┌─ Material provided

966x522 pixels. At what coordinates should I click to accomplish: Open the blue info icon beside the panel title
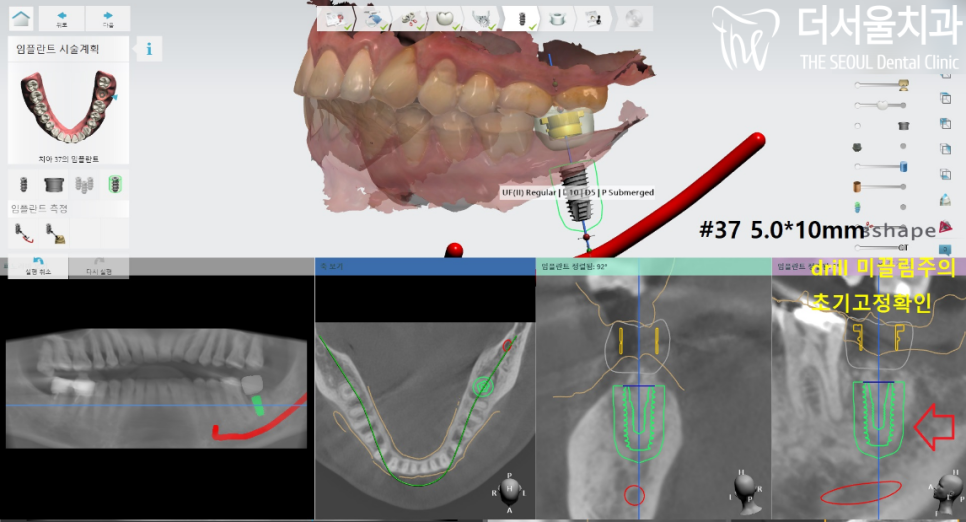[x=148, y=49]
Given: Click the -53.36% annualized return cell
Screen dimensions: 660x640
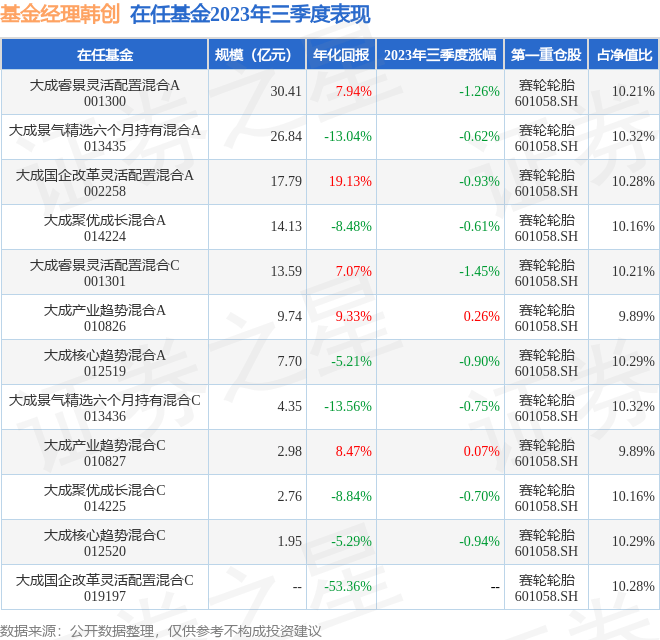Looking at the screenshot, I should point(348,587).
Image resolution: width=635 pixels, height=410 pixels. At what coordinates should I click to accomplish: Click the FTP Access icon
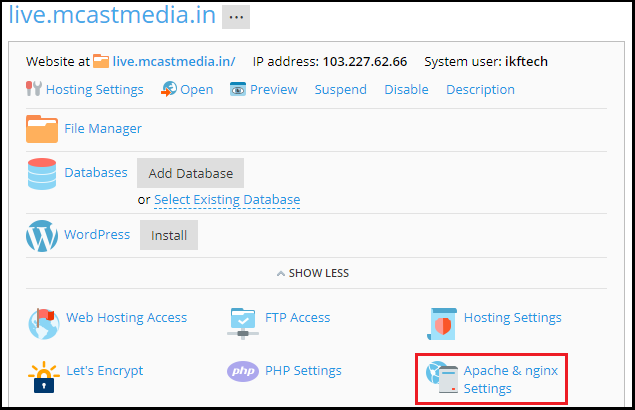click(244, 320)
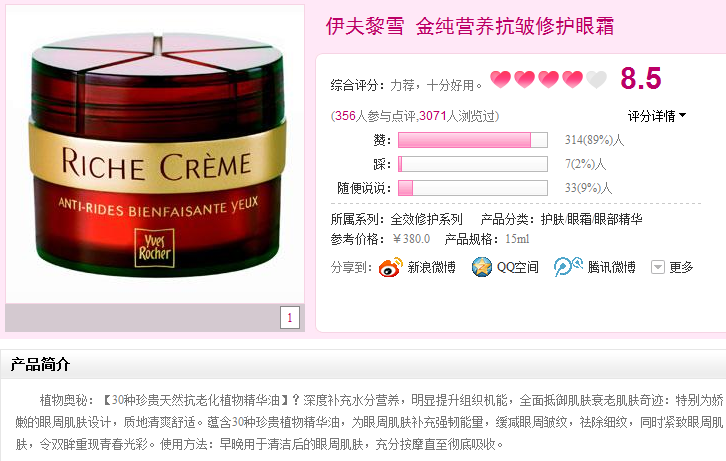Click the 随便说说 rating bar

pyautogui.click(x=473, y=188)

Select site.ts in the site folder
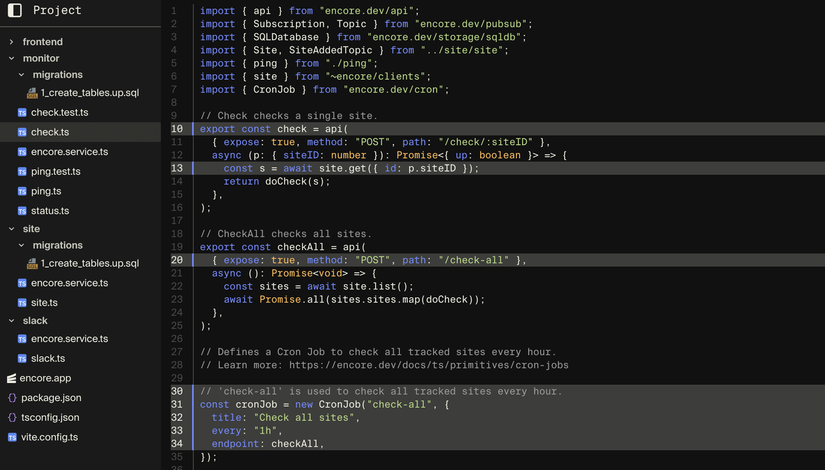point(44,303)
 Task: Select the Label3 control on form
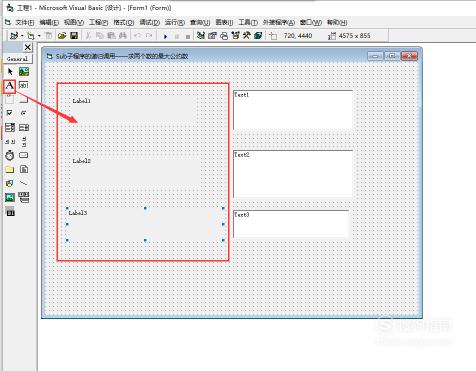point(145,224)
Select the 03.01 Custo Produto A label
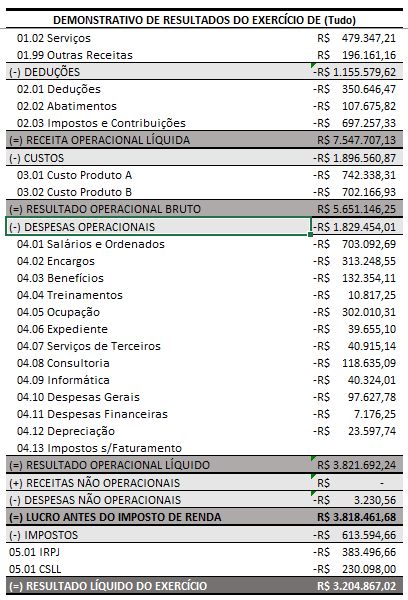Screen dimensions: 408x600 [74, 175]
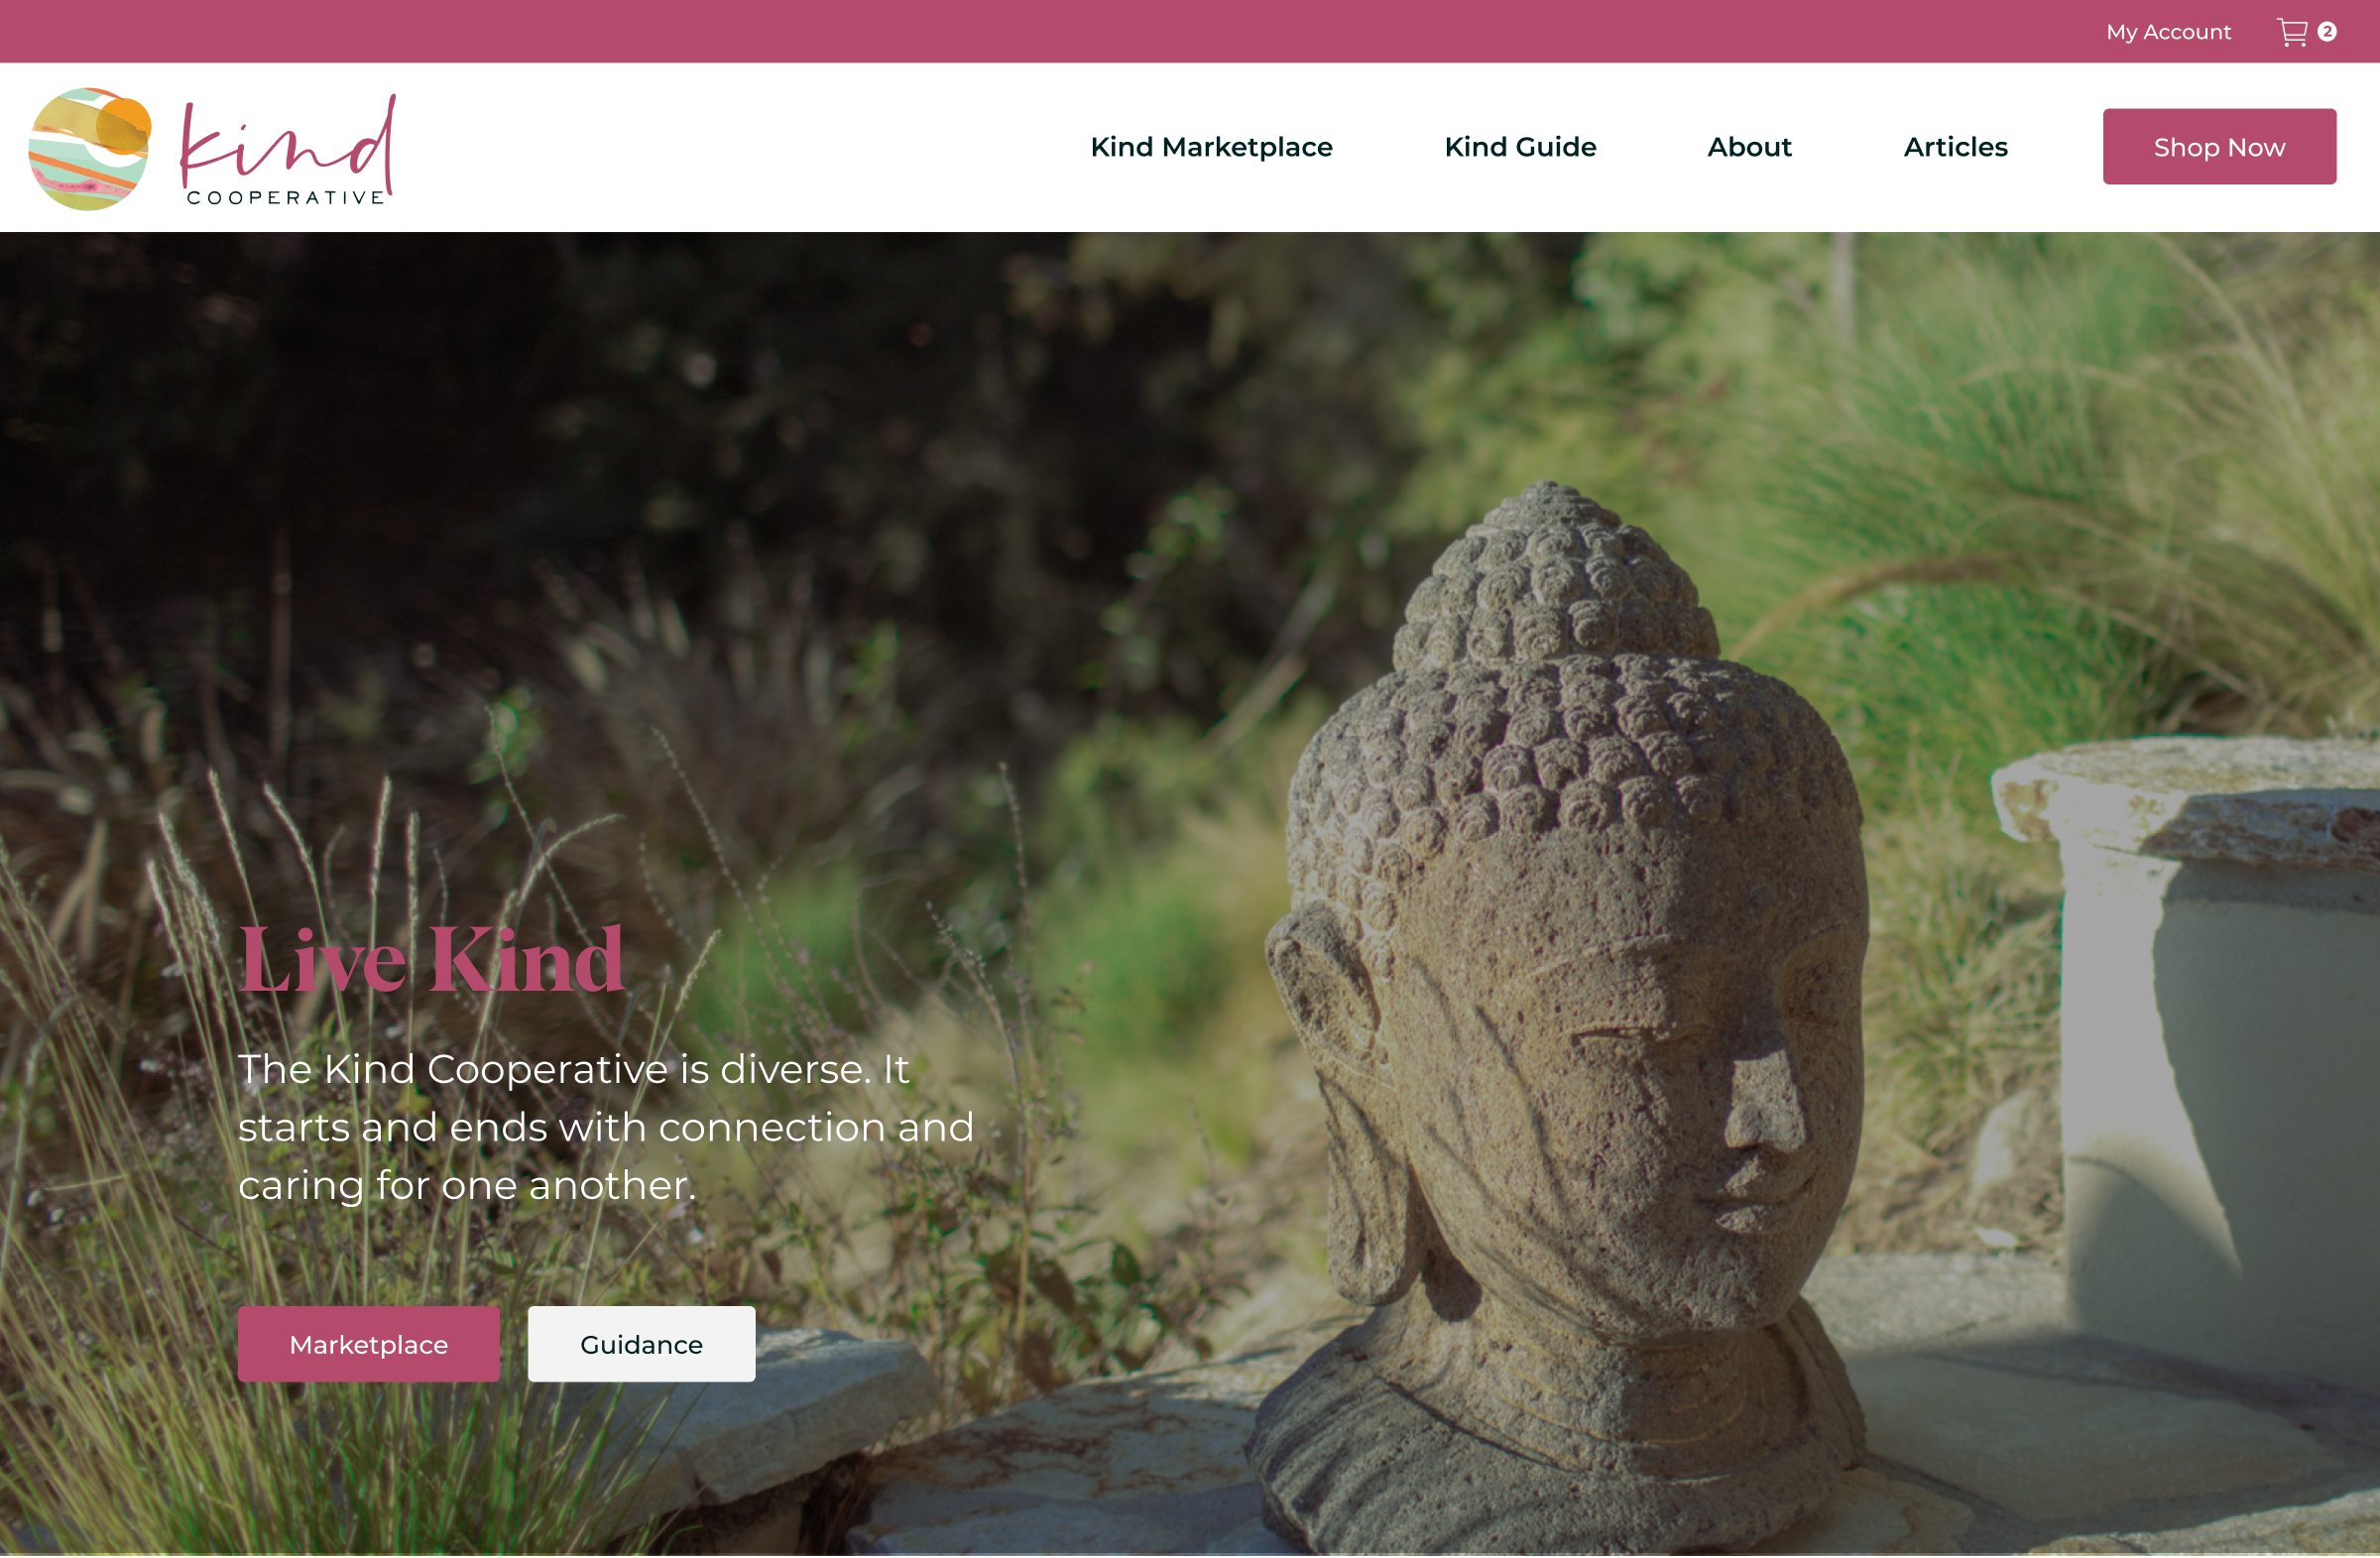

└─

Task to carry out: Transcribe exactly the portion of the material above that runs from the line containing "Screen dimensions: 660x640" through its last line, omitting all pictures.

Result of this exercise:
Screen dimensions: 660x640
Looking at the screenshot, I should point(348,587).
Image resolution: width=635 pixels, height=410 pixels. At what coordinates should I click to accomplish: Click the FTP Access icon
click(244, 320)
Click the 随便说说 rating bar

pyautogui.click(x=473, y=188)

Select site.ts in the site folder
point(44,303)
 Task: Select the Label3 control on form
point(145,224)
Select the 03.01 Custo Produto A label
Screen dimensions: 408x600 [74, 175]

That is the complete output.